Déposé le 01/04/2013 à 10h59 Regard du Philosophe
On envisage de légaliser l'euthanasie des enfants, et l'euthanasie pour autrui. Bien que les partisans de ces réformes manient l'excommunication morale avec une virtuosité toute ecclésiale — si vous êtes contre, c'est donc que vous êtes insensible à la souffrance, ou pire : catho ! —, risquons-nous à interroger l'humanisme revendiqué de ces innovations.

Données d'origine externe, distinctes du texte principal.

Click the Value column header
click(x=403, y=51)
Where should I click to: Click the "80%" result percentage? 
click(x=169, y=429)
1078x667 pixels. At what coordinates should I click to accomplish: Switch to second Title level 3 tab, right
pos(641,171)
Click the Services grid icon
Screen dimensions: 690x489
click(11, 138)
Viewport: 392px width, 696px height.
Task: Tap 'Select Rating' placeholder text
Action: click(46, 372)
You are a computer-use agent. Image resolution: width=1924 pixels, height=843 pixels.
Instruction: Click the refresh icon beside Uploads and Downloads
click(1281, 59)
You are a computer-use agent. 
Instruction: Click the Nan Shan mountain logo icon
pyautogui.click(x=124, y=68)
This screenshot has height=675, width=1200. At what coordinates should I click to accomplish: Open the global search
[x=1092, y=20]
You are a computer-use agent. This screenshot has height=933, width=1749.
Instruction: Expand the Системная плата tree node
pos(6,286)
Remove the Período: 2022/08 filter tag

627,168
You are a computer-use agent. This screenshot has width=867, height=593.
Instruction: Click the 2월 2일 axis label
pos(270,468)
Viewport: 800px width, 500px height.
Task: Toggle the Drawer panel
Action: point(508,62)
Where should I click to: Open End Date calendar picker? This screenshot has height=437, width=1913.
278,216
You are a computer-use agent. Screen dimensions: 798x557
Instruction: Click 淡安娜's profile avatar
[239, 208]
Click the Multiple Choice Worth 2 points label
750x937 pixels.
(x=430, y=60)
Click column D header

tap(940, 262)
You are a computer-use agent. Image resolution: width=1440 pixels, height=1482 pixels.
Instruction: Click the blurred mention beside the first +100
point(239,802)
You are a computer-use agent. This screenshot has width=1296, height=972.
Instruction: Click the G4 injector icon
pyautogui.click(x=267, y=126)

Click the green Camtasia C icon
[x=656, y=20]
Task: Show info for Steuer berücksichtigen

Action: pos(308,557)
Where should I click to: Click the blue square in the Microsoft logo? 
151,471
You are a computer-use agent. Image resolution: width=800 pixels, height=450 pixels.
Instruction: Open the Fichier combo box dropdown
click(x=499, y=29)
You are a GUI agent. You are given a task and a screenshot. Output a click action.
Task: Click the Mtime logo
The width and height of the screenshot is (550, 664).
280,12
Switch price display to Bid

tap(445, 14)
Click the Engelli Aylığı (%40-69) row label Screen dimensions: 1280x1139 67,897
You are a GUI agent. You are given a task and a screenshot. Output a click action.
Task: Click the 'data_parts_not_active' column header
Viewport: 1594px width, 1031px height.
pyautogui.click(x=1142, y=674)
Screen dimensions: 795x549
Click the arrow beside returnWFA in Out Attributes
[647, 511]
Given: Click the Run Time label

D'abord, l'euthanasie des enfants. Par hypothèse, l'euthanasie d'un enfant sera décidée par ses parents, et non par l'enfant lui-même (« les très jeunes patients ne seront pas en mesure d'émettre eux-mêmes une demande d'euthanasie », reconnaît l'auteur de cette proposition de loi sur le site Web de son parti). On excipe de la souffrance intolérable d'enfants malades. Nul ne la conteste et, dans ce crépuscule effroyable de la vie végétalisée qui annonce la mort, les praticiens ne s'acharnent guère. Mais qui ne voit que la consécration d'un droit à part entière ouvrira progressivement les vannes de l'infanticide par commodité ? Même en assortissant ce droit de garanties procédurales, comment éviter que des parents ne posent le choix terrible d'euthanasier leur enfant malade par confort (financier, émotionnel, pratique) ?
Déjà, le confort est déterminant de la plupart des interruptions volontaires de grossesse (IVG), qui devaient initialement ne concerner que les cas de détresse. Les partisans de l'avortement nous avaient expliqué que, dans les premières semaines, l'enfant n'est pas encore constitué et que, dès lors, le droit de la mère prime celui d'un être qui n'est pas tout à fait humain. Cet argument s'estompe avec l'euthanasie des enfants — sauf à considérer que la maladie d'un enfant le ferait régresser à un stade pré-humain. Il s'agit bien, à présent, quels que soient les termes utilisés, d'investir un parent du droit exorbitant de décider de la mort de son enfant.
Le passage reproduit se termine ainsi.